- Born: Paul Gilbert Devoe III August 31, 1963 (age 62) Long Island, New York, U.S.
- Criminal status: Incarcerated on death row
- Motive: Rage
- Conviction: Capital murder
- Criminal penalty: Death (October 8, 2009)

Details
- Victims: 6
- Date: August 24–25, 2007
- Locations: Texas, Pennsylvania
- Weapons: .380 Jennings semi-automatic pistol
- Imprisoned at: Allan B. Polunsky Unit

= Paul Devoe =

American convicted spree killer (born 1963)
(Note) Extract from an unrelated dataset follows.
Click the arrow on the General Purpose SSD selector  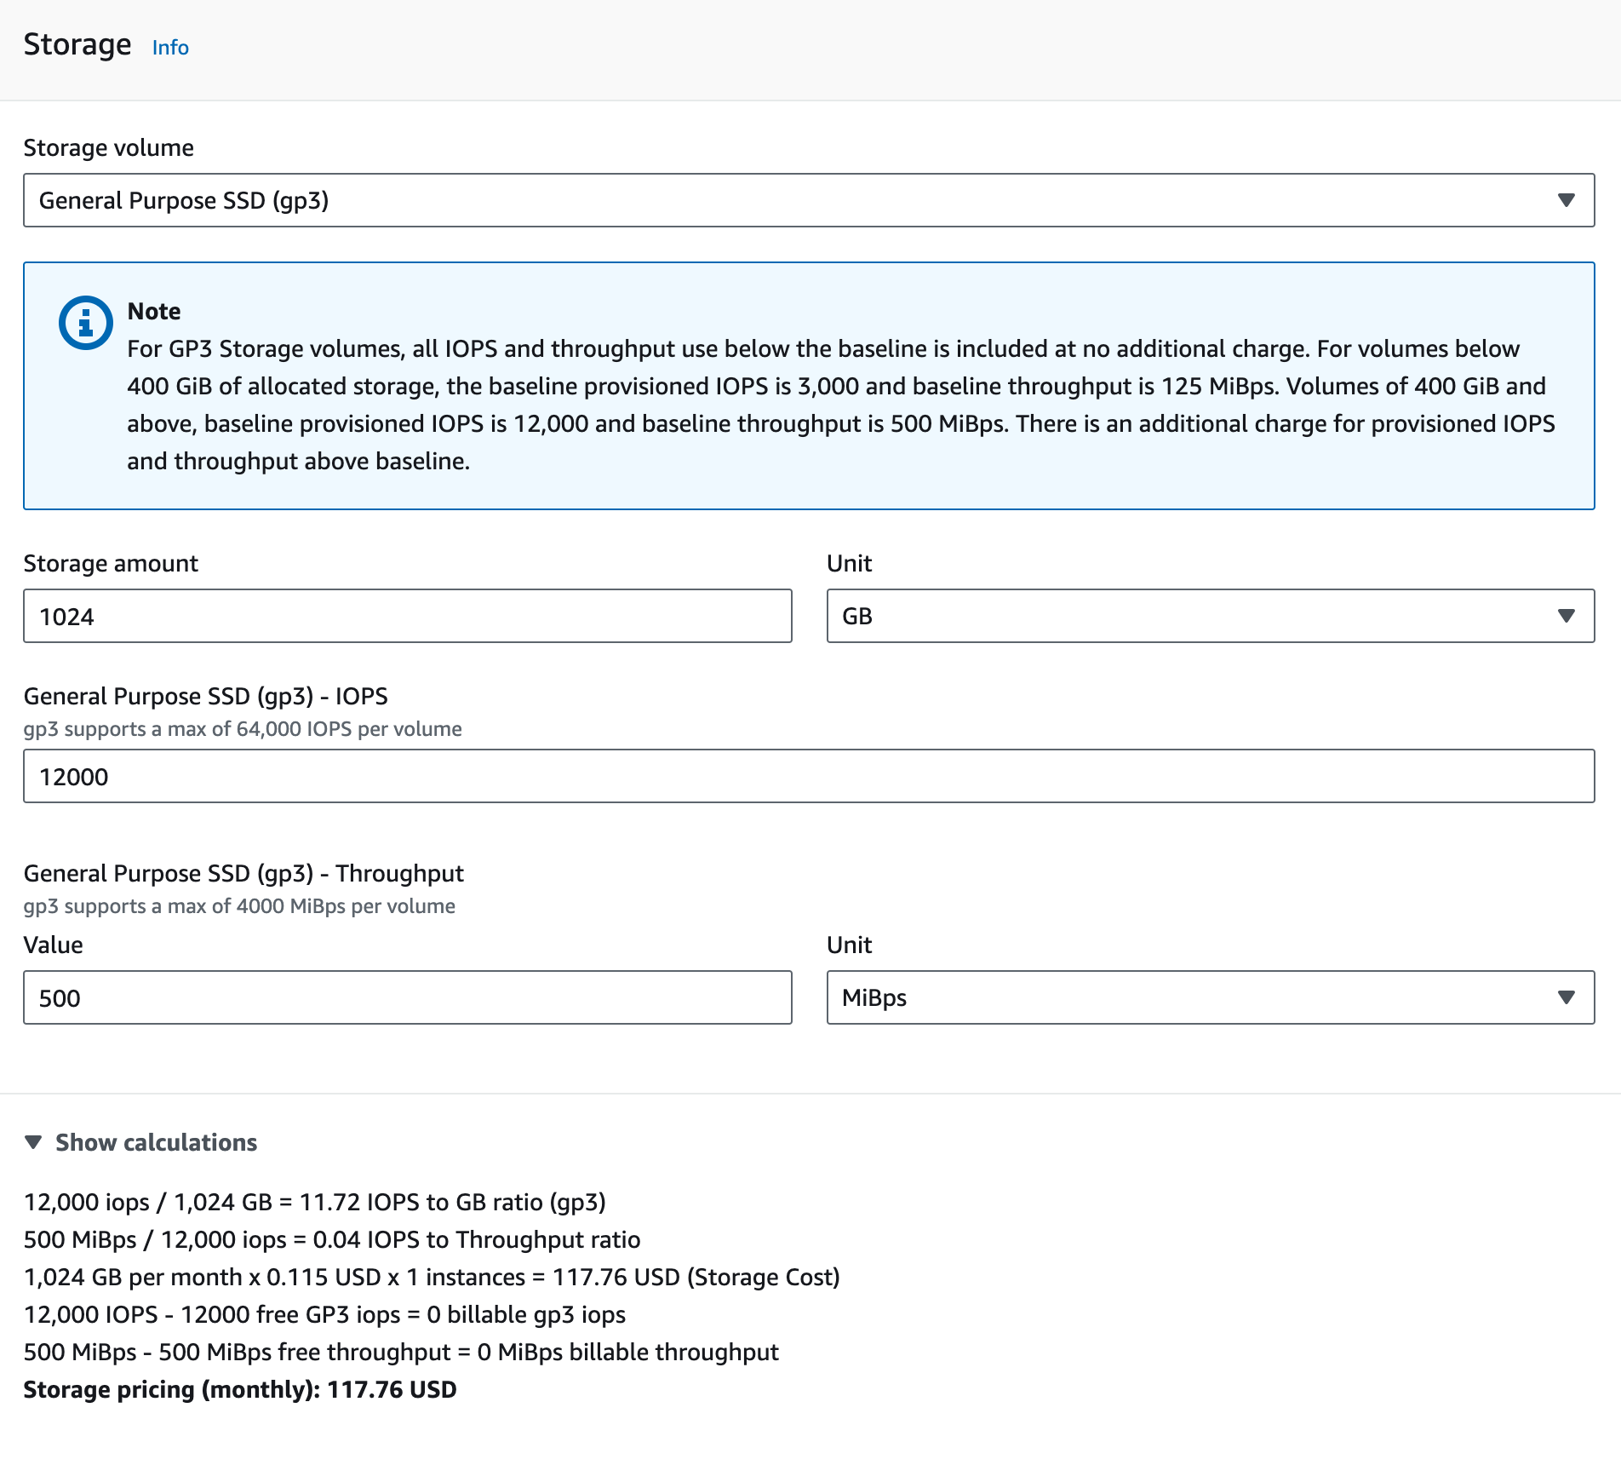(1566, 200)
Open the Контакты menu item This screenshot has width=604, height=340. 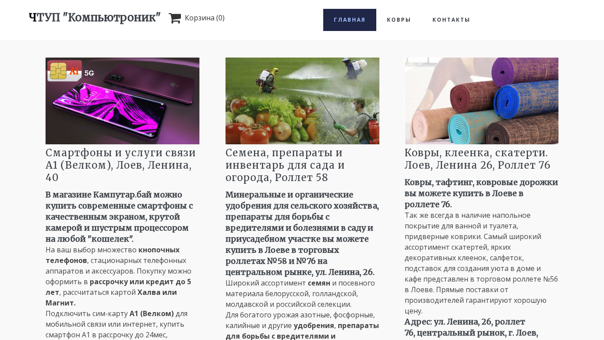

Paul Gilbert Devoe III (born August 31, 1963) is an American convicted spree killer and mass murderer responsible for six murders committed in Texas and Pennsylvania. Devoe reportedly committed the murders over a two-day period in August 2007 due to his then girlfriend putting up a restraining order on him. Devoe first killed 41-year-old Michael Allred at a local bar in Marble Falls, Texas, before he went to his ex-girlfriend Paula Griffith's house in Jonestown, Texas, where he shot and killed Griffith and her teenage daughter Haylie Faulkner, as well as Griffith's boyfriend Jay Feltner and Faulkner's friend Danielle Hensley. Devoe fled to Pennsylvania, where he murdered 81-year-old Betty Jane Dehart. Devoe was eventually arrested in New York and sent back to Texas, where he was convicted of capital murder and sentenced to death on October 8, 2009. Devoe is currently on death row at the Allan B. Polunsky Unit, awaiting his execution.

==Personal life==
Paul Gilbert Devoe III was born in the state of New York on August 31, 1963. Devoe's parents divorced when he was two; he never knew his birth father, and his mother remarried. Devoe, who grew up in Long Island, dropped out of school at the ninth grade, and during his early adolescent years, Devoe began to consume alcohol frequently, and he was said to have exhibited violent outbursts around this age. Devoe also had a history of abusing his girlfriends.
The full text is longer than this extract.